— Work order —
Word for word, transcribe the data below.

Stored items
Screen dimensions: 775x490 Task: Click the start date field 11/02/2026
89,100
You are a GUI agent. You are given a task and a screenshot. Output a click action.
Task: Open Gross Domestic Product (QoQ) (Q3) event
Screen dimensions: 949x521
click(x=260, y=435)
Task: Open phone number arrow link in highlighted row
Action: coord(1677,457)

— Output of the exercise —
Screen dimensions: 775x490 Task: Click the start date field 11/02/2026
89,100
You are a GUI agent. You are given a task and a screenshot. Output a click action.
Task: Open Gross Domestic Product (QoQ) (Q3) event
Screen dimensions: 949x521
click(x=260, y=435)
Task: Open phone number arrow link in highlighted row
Action: coord(1677,457)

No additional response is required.